He even shut down Tesla’s public relations department in 2020 and routinely ignores journalists and even regulators:
Tesla's sycophantic Board has been virtually useless as Musk defied the SEC, US Occupational Safety and Health Administration (OSHA), the Environmental Protection Agency (EPA), the National Transportation Safety Board (NTSB), court orders and law enforcement, and so on—with impunity.
Nikola’s Troubles And Tesla’s History Shadow Battery Day, 9/21/20
That is, of course, unless many of the same complaints and criticisms come from the Chinese government. Then Musk seems very amenable to their every wish (see Notice How Tesla Behaves So Much Better For China Than The US?).
So I’m not buying Musk’s purported motive in his letter to Twitter management explaining his hostile bid:
I invested in Twitter as I believe in its potential to be the platform for free speech around the globe, and I believe free speech is a societal imperative for a functioning democracy.
Or that he only recently decided, as he also claimed, what he wanted to do about it:
However, since making my investment I now realize the company will neither thrive nor serve this societal imperative in its current form. Twitter needs to be transformed as a private company.
Instead, I suspect this all could be just another stunt.
Musk is offering $54.20 to take Twitter private, with funding assumed secured. Sound familiar?
Musk’s bid and secured funding claim turned out to be bogus. Which got him convicted of securities fraud and cost him the Chairman’s seat at Tesla (see Tesla: Musk Fought the Law, the Law Won, So What? on 9/28/18).
Oh, and Musk was mandated as part of his very lenient, in my view, 2018 settlement with the SEC that all his tweets be monitored and even pre approved by Tesla counsel before he can publish them on Twitter—a requirement the SEC says Musk has violated.

§ **Task 1**:
In the commentary on Musk's Twitter bid, what price is Musk offering to take Twitter private?
§ **Task 2**:
Write the next few sentences of the commentary on Musk's Twitter bid, picking up after its last sentence.

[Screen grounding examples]
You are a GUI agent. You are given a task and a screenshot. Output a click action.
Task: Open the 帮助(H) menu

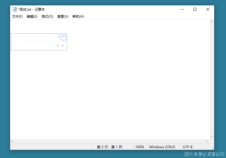78,17
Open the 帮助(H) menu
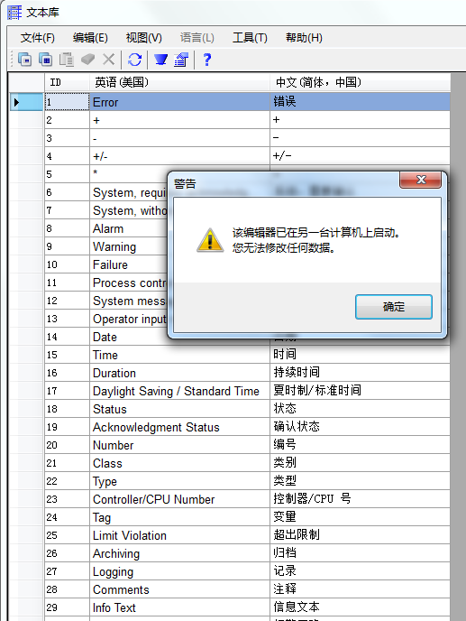Screen dimensions: 466x621 [x=304, y=38]
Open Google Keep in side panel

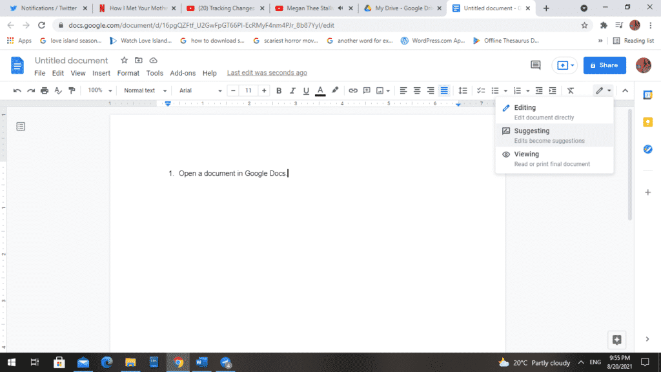point(647,122)
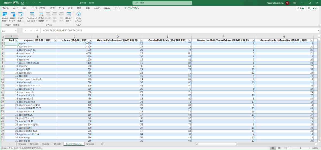Click the コメント (Comments) button
This screenshot has width=321, height=150.
click(312, 8)

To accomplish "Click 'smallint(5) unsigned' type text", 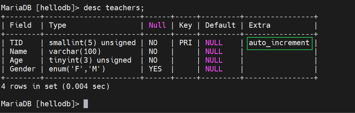I will point(92,43).
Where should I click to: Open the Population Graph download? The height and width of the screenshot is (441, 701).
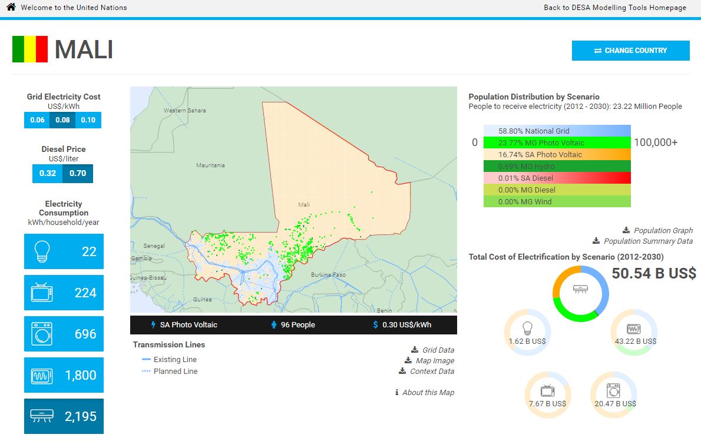[663, 231]
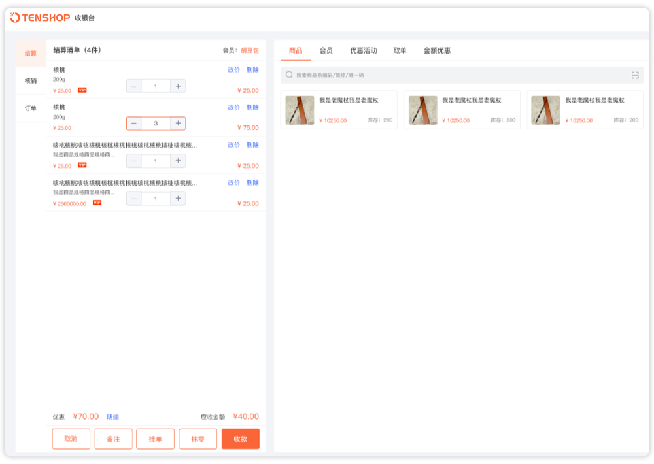Open the 明细 discount details link
Screen dimensions: 654x464
(113, 417)
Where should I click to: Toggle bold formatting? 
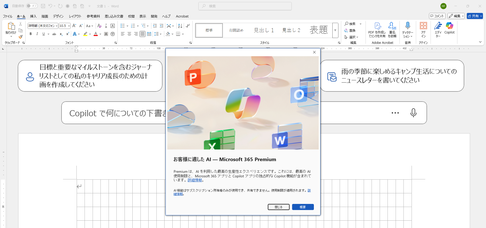click(x=31, y=34)

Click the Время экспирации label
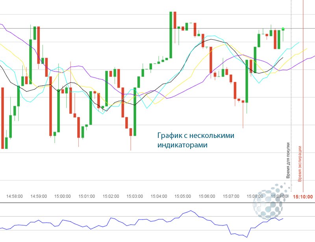click(300, 162)
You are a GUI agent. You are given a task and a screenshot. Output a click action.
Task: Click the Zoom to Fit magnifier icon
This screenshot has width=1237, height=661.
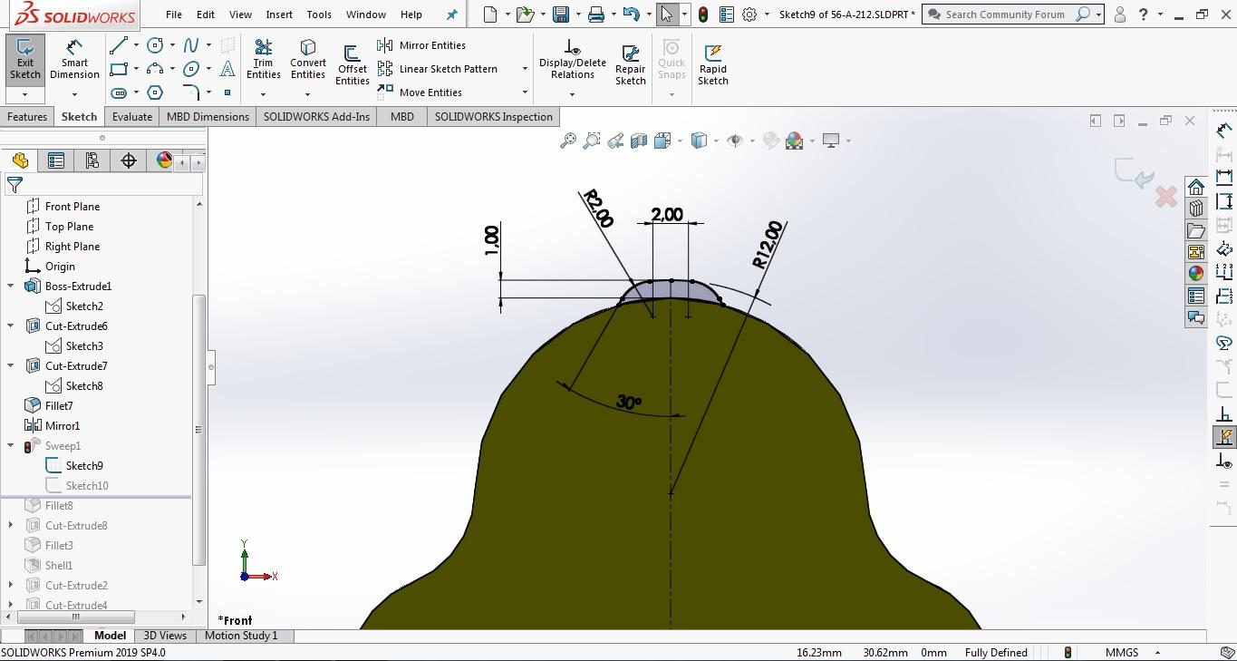click(x=567, y=141)
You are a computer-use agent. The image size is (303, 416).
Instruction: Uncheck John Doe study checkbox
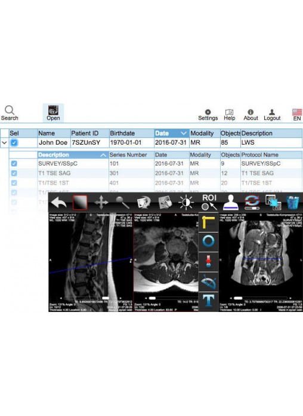(14, 143)

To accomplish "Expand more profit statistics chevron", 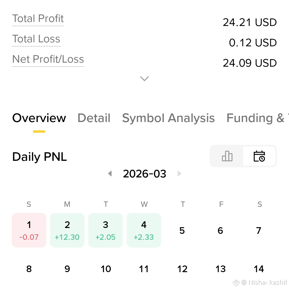I will [x=144, y=79].
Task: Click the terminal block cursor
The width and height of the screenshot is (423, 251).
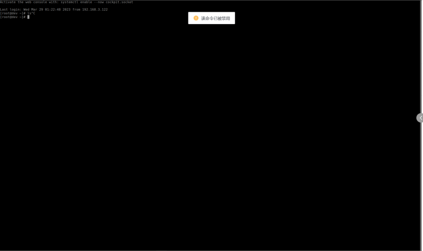Action: pyautogui.click(x=28, y=17)
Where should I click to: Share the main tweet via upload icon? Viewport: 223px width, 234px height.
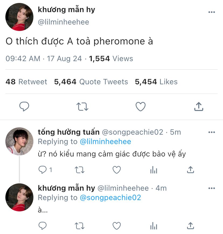click(198, 107)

§ **Exercise result 1**:
$54.20

§ **Exercise result 2**:
In response, Musk has freely expounded on his disdain for the SEC (see Tesla - Truth and Consequences) and posted numerous, even vulgar insults about the SEC on Twitter:
He even bragged that the nominal $20 million fine for his fake Tesla buyout stunt was, to the world’s richest person, “worth it.”
But in February Musk sued the SEC for “harassment” over his tweet oversight requirements and asked the Court to throw out the 2018 settlement. The Court was not persuaded.
This, by perhaps no coincidence, occurred just as Musk was starting to accumulate Twitter shares. Musk also failed to publicly disclose said share purchases to the SEC as required by law when he had acquired at least 5% of the outstanding shares, which he did as of March 14th.
Instead, he continued to accumulate shares up to and past the 10-day deadline, posting this on Twitter on March 25th:
Of course Musk didn't tweet that he was building a 9.2% stake in Twitter. When he finally did announce that on April 1st Twitter stock jumped 30%, netting him nearly $160 million.
Musk also indicated by filing as 13-G transaction that he was buying as a passive investor which proved, days later, to be false when Twitter revealed it had been in discussion with Musk for weeks about joining the Board. Take that, SEC!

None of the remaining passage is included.